[Collected data entries]

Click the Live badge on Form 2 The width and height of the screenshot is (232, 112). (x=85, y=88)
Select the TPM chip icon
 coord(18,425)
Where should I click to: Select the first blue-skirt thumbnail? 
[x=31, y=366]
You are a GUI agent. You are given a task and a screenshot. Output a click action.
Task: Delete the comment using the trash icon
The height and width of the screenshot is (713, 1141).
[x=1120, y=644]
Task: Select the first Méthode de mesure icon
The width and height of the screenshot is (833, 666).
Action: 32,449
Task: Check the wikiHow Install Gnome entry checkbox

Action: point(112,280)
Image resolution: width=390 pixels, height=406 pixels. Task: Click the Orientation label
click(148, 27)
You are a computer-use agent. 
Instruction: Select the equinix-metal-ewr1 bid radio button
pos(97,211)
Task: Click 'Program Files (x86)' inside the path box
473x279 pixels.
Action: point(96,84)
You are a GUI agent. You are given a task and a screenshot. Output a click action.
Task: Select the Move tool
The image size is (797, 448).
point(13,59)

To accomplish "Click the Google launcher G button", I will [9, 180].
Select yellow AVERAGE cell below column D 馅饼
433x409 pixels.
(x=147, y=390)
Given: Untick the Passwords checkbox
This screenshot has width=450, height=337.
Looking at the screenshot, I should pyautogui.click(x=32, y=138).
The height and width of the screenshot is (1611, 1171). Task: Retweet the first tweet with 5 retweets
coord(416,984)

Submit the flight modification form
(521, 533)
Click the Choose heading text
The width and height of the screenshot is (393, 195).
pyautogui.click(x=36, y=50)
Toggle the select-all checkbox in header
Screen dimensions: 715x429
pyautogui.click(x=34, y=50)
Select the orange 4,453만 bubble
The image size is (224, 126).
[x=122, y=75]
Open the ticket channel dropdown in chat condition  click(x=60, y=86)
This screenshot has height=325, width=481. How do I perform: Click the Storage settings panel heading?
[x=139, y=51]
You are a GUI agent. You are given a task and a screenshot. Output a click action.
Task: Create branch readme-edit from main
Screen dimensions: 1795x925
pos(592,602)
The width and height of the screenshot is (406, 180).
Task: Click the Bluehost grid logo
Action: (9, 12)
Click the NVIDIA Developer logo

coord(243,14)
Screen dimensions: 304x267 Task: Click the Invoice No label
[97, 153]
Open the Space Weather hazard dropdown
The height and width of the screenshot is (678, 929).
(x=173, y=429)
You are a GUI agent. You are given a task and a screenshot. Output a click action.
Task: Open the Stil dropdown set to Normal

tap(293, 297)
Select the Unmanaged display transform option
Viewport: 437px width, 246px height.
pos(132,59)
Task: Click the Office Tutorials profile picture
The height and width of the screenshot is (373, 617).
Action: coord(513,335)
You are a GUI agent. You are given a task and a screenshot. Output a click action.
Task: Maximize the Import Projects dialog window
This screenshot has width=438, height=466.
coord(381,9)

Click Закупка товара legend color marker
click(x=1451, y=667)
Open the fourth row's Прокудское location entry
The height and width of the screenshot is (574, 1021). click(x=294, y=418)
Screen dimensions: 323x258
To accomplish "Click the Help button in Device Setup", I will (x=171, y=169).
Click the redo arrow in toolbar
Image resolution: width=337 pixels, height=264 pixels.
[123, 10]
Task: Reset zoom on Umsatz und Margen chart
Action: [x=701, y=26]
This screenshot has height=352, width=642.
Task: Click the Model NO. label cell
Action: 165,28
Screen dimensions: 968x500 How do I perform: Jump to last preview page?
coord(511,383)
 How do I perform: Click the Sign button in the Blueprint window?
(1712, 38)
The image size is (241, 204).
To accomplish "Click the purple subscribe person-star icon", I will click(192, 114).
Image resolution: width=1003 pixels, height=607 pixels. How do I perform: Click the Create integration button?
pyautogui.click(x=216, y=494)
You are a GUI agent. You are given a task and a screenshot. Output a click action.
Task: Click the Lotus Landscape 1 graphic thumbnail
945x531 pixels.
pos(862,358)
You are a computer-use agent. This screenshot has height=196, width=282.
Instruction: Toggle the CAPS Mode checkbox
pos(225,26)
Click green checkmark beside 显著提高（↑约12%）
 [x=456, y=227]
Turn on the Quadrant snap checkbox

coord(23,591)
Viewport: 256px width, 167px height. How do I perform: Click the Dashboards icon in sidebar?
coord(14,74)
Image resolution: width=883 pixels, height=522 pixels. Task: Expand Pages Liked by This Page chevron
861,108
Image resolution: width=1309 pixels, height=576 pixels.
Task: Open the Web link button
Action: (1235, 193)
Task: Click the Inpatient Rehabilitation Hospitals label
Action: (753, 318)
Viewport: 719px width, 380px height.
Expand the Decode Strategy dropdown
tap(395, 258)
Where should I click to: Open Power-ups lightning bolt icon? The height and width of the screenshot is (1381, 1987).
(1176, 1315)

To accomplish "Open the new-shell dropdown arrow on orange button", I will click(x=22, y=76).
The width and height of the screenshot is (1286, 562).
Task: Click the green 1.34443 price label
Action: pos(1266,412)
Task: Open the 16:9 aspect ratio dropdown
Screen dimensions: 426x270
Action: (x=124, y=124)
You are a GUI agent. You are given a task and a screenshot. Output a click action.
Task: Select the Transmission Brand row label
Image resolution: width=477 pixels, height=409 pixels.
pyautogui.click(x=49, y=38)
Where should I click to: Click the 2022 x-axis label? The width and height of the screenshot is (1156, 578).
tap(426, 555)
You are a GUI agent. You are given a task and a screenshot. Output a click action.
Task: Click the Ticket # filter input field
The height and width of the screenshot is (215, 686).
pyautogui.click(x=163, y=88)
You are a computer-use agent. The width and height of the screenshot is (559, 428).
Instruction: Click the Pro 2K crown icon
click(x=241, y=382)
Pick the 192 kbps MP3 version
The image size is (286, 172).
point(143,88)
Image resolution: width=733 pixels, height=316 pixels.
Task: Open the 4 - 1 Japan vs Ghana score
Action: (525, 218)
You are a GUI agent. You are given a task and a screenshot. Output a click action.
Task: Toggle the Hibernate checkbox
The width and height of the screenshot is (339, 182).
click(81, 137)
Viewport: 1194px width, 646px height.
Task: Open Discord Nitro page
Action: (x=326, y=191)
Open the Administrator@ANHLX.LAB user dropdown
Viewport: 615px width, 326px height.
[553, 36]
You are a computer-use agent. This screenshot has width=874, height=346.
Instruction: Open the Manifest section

TASK ITEM: Every record must be transcribed exactly as written.

EXERCISE OUTPUT:
Click the Live badge on Form 2 The width and height of the screenshot is (232, 112). (x=85, y=88)
Select the TPM chip icon
 coord(18,425)
Where should I click to: Select the first blue-skirt thumbnail? 
[x=31, y=366]
You are a GUI agent. You are given a task and a screenshot. Output a click action.
Task: Delete the comment using the trash icon
The height and width of the screenshot is (713, 1141).
[x=1120, y=644]
Task: Select the first Méthode de mesure icon
The width and height of the screenshot is (833, 666).
Action: 32,449
Task: Check the wikiHow Install Gnome entry checkbox

Action: point(112,280)
Image resolution: width=390 pixels, height=406 pixels. Task: Click the Orientation label
click(148, 27)
You are a computer-use agent. 
Instruction: Select the equinix-metal-ewr1 bid radio button
pos(97,211)
Task: Click 'Program Files (x86)' inside the path box
473x279 pixels.
Action: point(96,84)
You are a GUI agent. You are given a task and a screenshot. Output a click action.
Task: Select the Move tool
The image size is (797, 448).
point(13,59)

To accomplish "Click the Google launcher G button", I will [9, 180].
Select yellow AVERAGE cell below column D 馅饼
433x409 pixels.
(x=147, y=390)
Given: Untick the Passwords checkbox
This screenshot has width=450, height=337.
Looking at the screenshot, I should pyautogui.click(x=32, y=138).
The height and width of the screenshot is (1611, 1171). Task: Retweet the first tweet with 5 retweets
coord(416,984)

Submit the flight modification form
(521, 533)
Click the Choose heading text
The width and height of the screenshot is (393, 195).
pyautogui.click(x=36, y=50)
Toggle the select-all checkbox in header
Screen dimensions: 715x429
pyautogui.click(x=34, y=50)
Select the orange 4,453만 bubble
The image size is (224, 126).
[x=122, y=75]
Open the ticket channel dropdown in chat condition  click(x=60, y=86)
This screenshot has height=325, width=481. How do I perform: Click the Storage settings panel heading?
[x=139, y=51]
You are a GUI agent. You are given a task and a screenshot. Output a click action.
Task: Create branch readme-edit from main
Screen dimensions: 1795x925
pos(592,602)
The width and height of the screenshot is (406, 180).
Task: Click the Bluehost grid logo
Action: (9, 12)
Click the NVIDIA Developer logo

coord(243,14)
Screen dimensions: 304x267 Task: Click the Invoice No label
[97, 153]
Open the Space Weather hazard dropdown
The height and width of the screenshot is (678, 929).
(x=173, y=429)
You are a GUI agent. You are given a task and a screenshot. Output a click action.
Task: Open the Stil dropdown set to Normal

tap(293, 297)
Select the Unmanaged display transform option
Viewport: 437px width, 246px height.
pos(132,59)
Task: Click the Office Tutorials profile picture
The height and width of the screenshot is (373, 617).
Action: coord(513,335)
You are a GUI agent. You are given a task and a screenshot. Output a click action.
Task: Maximize the Import Projects dialog window
This screenshot has width=438, height=466.
coord(381,9)

Click Закупка товара legend color marker
click(x=1451, y=667)
Open the fourth row's Прокудское location entry
The height and width of the screenshot is (574, 1021). click(x=294, y=418)
Screen dimensions: 323x258
To accomplish "Click the Help button in Device Setup", I will (x=171, y=169).
Click the redo arrow in toolbar
Image resolution: width=337 pixels, height=264 pixels.
[123, 10]
Task: Reset zoom on Umsatz und Margen chart
Action: [x=701, y=26]
This screenshot has height=352, width=642.
Task: Click the Model NO. label cell
Action: 165,28
Screen dimensions: 968x500 How do I perform: Jump to last preview page?
coord(511,383)
 How do I perform: Click the Sign button in the Blueprint window?
(1712, 38)
The image size is (241, 204).
To accomplish "Click the purple subscribe person-star icon", I will click(192, 114).
Image resolution: width=1003 pixels, height=607 pixels. How do I perform: Click the Create integration button?
pyautogui.click(x=216, y=494)
You are a GUI agent. You are given a task and a screenshot. Output a click action.
Task: Click the Lotus Landscape 1 graphic thumbnail
945x531 pixels.
pos(862,358)
You are a computer-use agent. This screenshot has height=196, width=282.
Instruction: Toggle the CAPS Mode checkbox
pos(225,26)
Click green checkmark beside 显著提高（↑约12%）
 [x=456, y=227]
Turn on the Quadrant snap checkbox

coord(23,591)
Viewport: 256px width, 167px height. How do I perform: Click the Dashboards icon in sidebar?
coord(14,74)
Image resolution: width=883 pixels, height=522 pixels. Task: Expand Pages Liked by This Page chevron
861,108
Image resolution: width=1309 pixels, height=576 pixels.
Task: Open the Web link button
Action: (1235, 193)
Task: Click the Inpatient Rehabilitation Hospitals label
Action: (753, 318)
Viewport: 719px width, 380px height.
Expand the Decode Strategy dropdown
tap(395, 258)
Where should I click to: Open Power-ups lightning bolt icon? The height and width of the screenshot is (1381, 1987).
(1176, 1315)

To accomplish "Open the new-shell dropdown arrow on orange button", I will click(x=22, y=76).
The width and height of the screenshot is (1286, 562).
Task: Click the green 1.34443 price label
Action: pos(1266,412)
Task: Open the 16:9 aspect ratio dropdown
Screen dimensions: 426x270
Action: (x=124, y=124)
You are a GUI agent. You are given a task and a screenshot. Output a click action.
Task: Select the Transmission Brand row label
Image resolution: width=477 pixels, height=409 pixels.
pyautogui.click(x=49, y=38)
Where should I click to: Click the 2022 x-axis label? The width and height of the screenshot is (1156, 578).
tap(426, 555)
You are a GUI agent. You are given a task and a screenshot. Output a click action.
Task: Click the Ticket # filter input field
The height and width of the screenshot is (215, 686).
pyautogui.click(x=163, y=88)
You are a computer-use agent. The width and height of the screenshot is (559, 428).
Instruction: Click the Pro 2K crown icon
click(x=241, y=382)
Pick the 192 kbps MP3 version
The image size is (286, 172).
point(143,88)
Image resolution: width=733 pixels, height=316 pixels.
Task: Open the 4 - 1 Japan vs Ghana score
Action: (525, 218)
You are a GUI agent. You are given a task and a screenshot. Output a click action.
Task: Toggle the Hibernate checkbox
The width and height of the screenshot is (339, 182).
click(81, 137)
Viewport: 1194px width, 646px height.
Task: Open Discord Nitro page
Action: (x=326, y=191)
Open the Administrator@ANHLX.LAB user dropdown
Viewport: 615px width, 326px height.
[553, 36]
You are a computer-use agent. This screenshot has width=874, height=346.
Instruction: Open the Manifest section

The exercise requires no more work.